A sparring match with an activist is a bigger deal for TransCanada than the company’s troubled Keystone XL pipeline. The proposed $8 billion conduit of tar-sands oil from Alberta to Texas failed to muster enough votes in the U.S. Senate on Tuesday night. But even if the long-delayed project dies, the lost value could pale next to the extra lucre a New York hedge fund thinks shareholders would reap from a breakup of the $35 billion company.
Sandell Asset Management thinks the Canadian pipeline operator could be worth about a third more if it spun off its non-core power generation business and made better use of a tax-advantaged U.S. subsidiary. Sandell argues there are no obvious synergies from owning both petroleum pipelines and power plants. Additionally, it says TC Pipelines, a U.S. master limited partnership controlled by TransCanada, isn’t being used to its full potential.
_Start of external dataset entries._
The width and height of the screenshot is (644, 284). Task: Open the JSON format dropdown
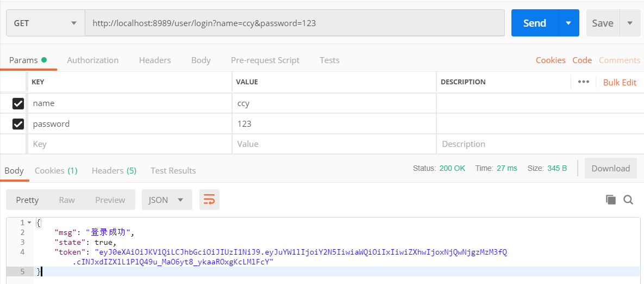pos(166,200)
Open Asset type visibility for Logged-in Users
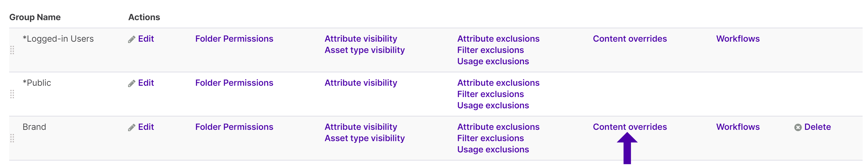Image resolution: width=868 pixels, height=168 pixels. pos(365,50)
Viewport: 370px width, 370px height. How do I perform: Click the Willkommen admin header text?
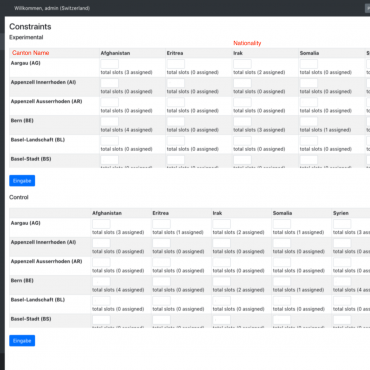click(52, 8)
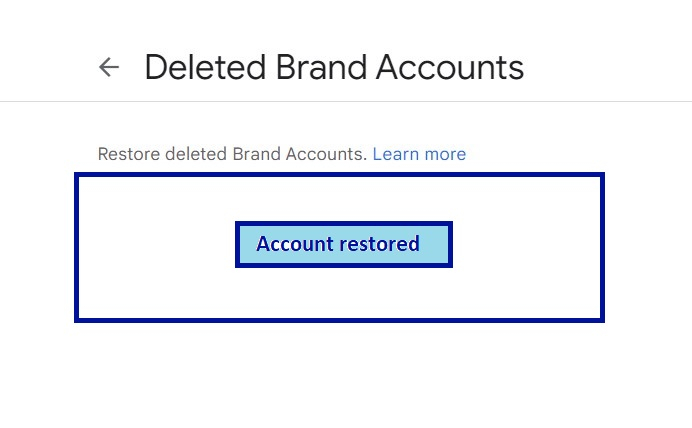Open the Learn more link

[x=419, y=154]
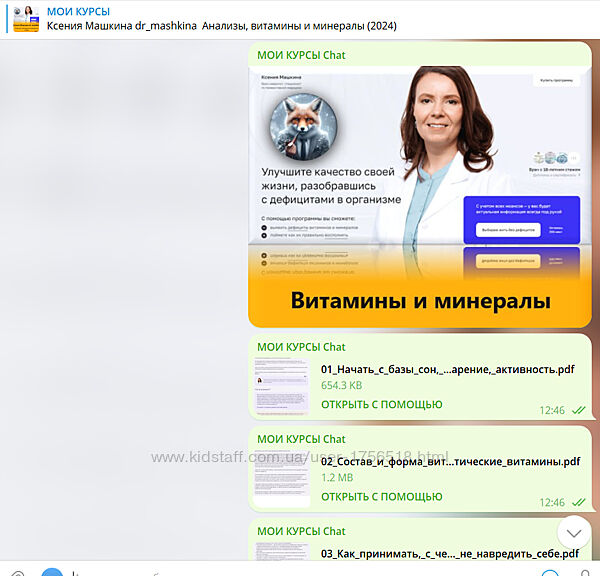Jump to latest messages with the down chevron
Screen dimensions: 600x576
[x=574, y=531]
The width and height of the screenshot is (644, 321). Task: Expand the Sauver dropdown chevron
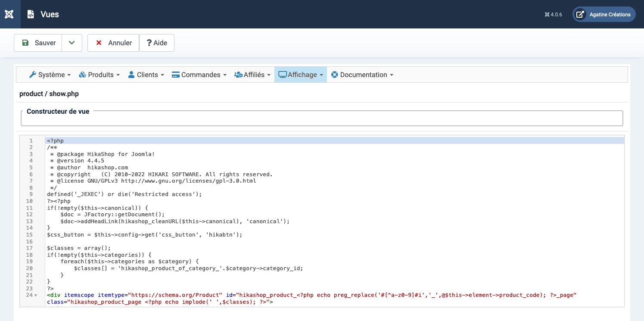(x=72, y=43)
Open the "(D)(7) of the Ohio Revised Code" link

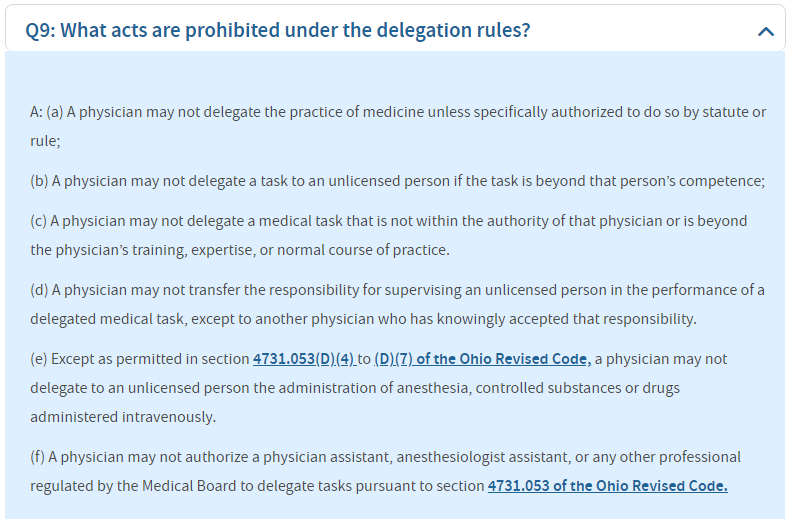tap(482, 358)
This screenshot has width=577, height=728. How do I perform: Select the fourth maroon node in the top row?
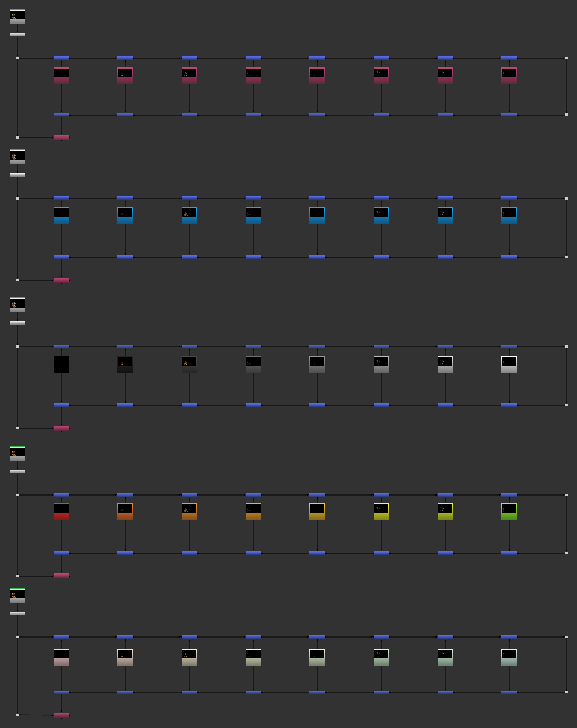[253, 76]
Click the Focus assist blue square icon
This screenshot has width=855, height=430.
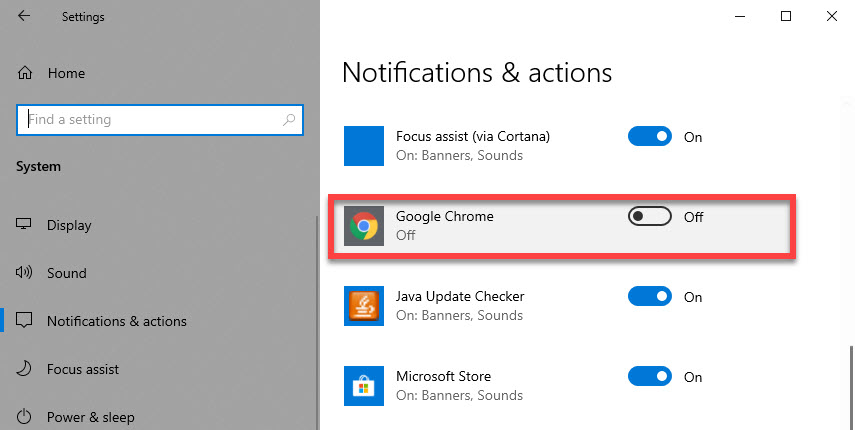364,146
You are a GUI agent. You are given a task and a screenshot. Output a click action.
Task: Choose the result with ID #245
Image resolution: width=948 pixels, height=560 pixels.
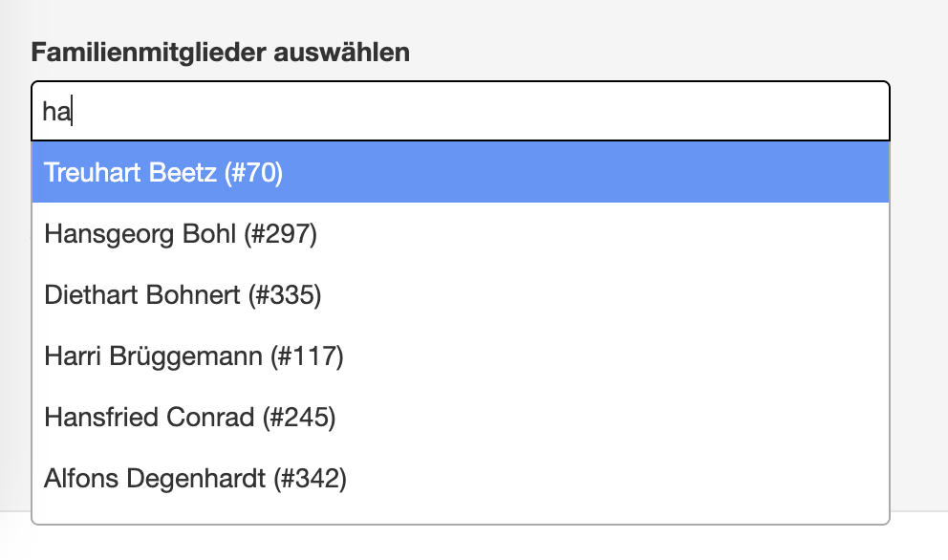[x=190, y=417]
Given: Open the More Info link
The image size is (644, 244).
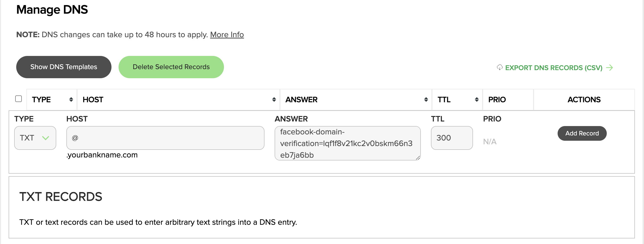Looking at the screenshot, I should (227, 35).
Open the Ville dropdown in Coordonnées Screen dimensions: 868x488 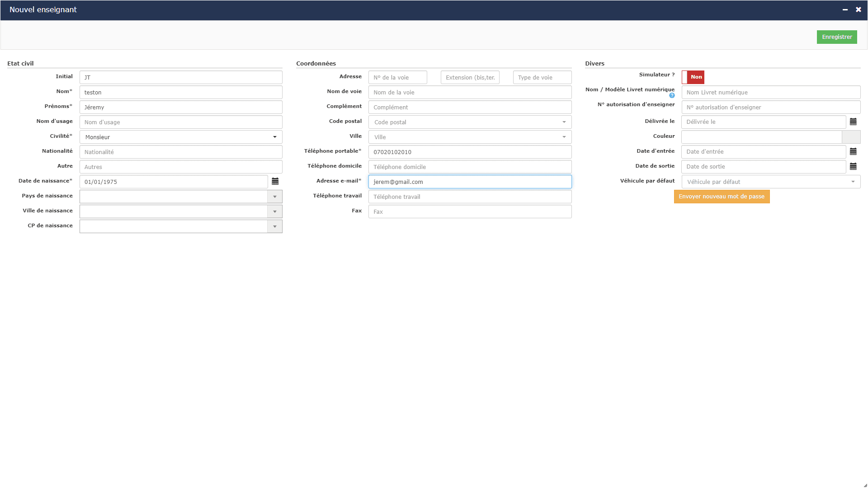pos(470,137)
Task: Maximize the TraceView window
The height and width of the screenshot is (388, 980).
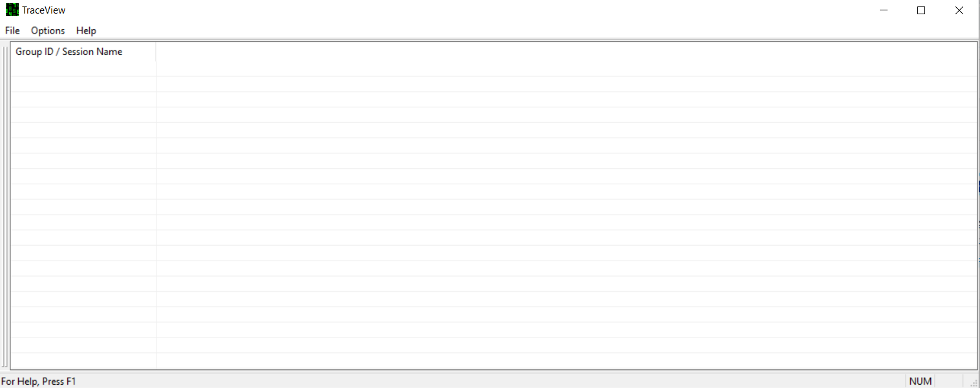Action: [x=921, y=10]
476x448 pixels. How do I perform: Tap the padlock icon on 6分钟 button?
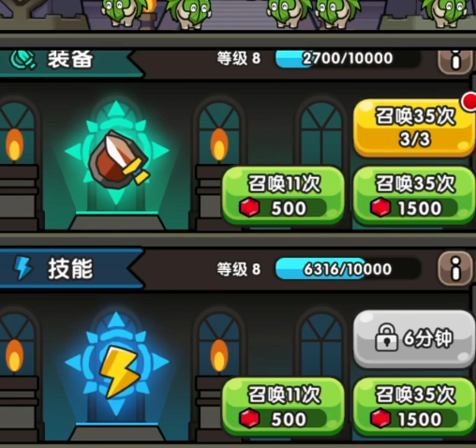(387, 337)
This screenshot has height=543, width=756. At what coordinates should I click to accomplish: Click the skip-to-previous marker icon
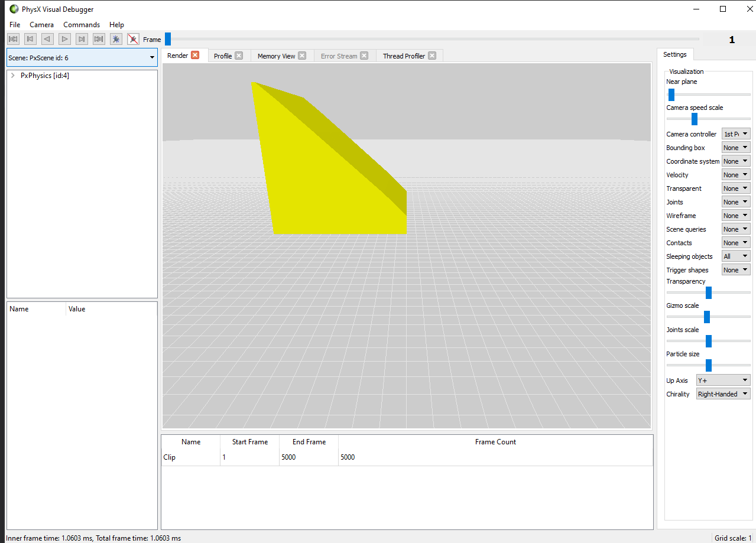30,39
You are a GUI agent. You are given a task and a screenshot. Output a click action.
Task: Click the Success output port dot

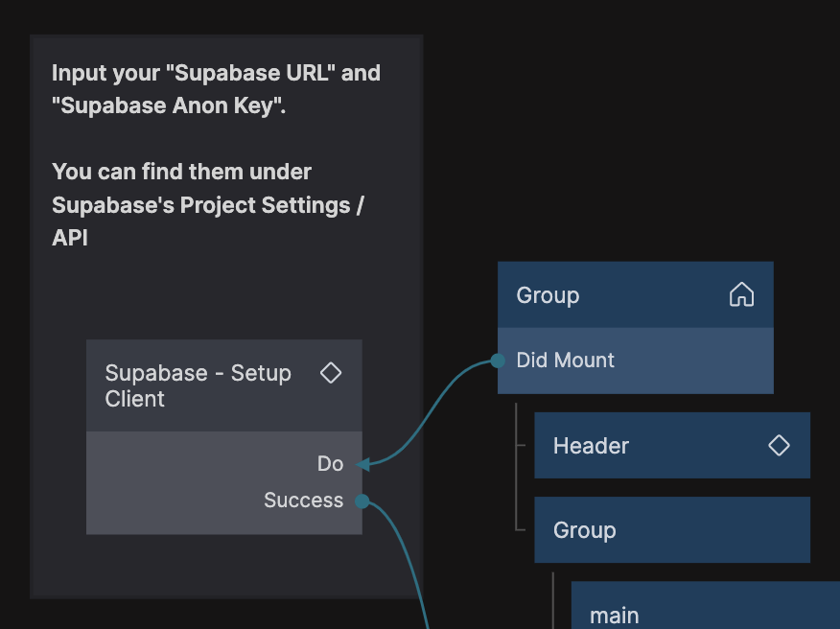point(362,501)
TransCanada calls the activist’s analysis “flawed.” It wants to stick to a more conservative approach as it tries to fund $46 billion of pipeline projects. But Canada’s activist-friendly laws and big investors’ recent embrace of uppity shareholders means management can’t rest easy.
It is cheaper and easier to launch a proxy fight in Canada, where an investor with just a 5 percent stake can call a shareholder meeting. And just as big pension funds are doing across the border, some big Canadian investors are increasingly supportive of activists. The Ontario Teachers’ Pension Plan, for instance, backed Pershing Square’s successful attempt to unseat railway operator Canadian Pacific’s board in 2012.
Sandell holds a tiny stake in TransCanada. But its sum-of-the-parts analysis, based on peer multiples, suggests the company would be worth $75 per share in a breakup – a 34 percent premium. American rival Spectra Energy has outperformed both the S&P 500 Energy Index and TransCanada since Sandell pressured it to move more assets into its pipeline MLP last year.
During an investor day on Wednesday, TransCanada said it expected dividends to grow more quickly starting next year. Chief Executive Russ Girling’s decision to stick to his guns suggests he is confident he has the support of his shareholders. But as the Keystone pipeline’s roller-coaster ride in Congress shows, that, too, may be fleeting.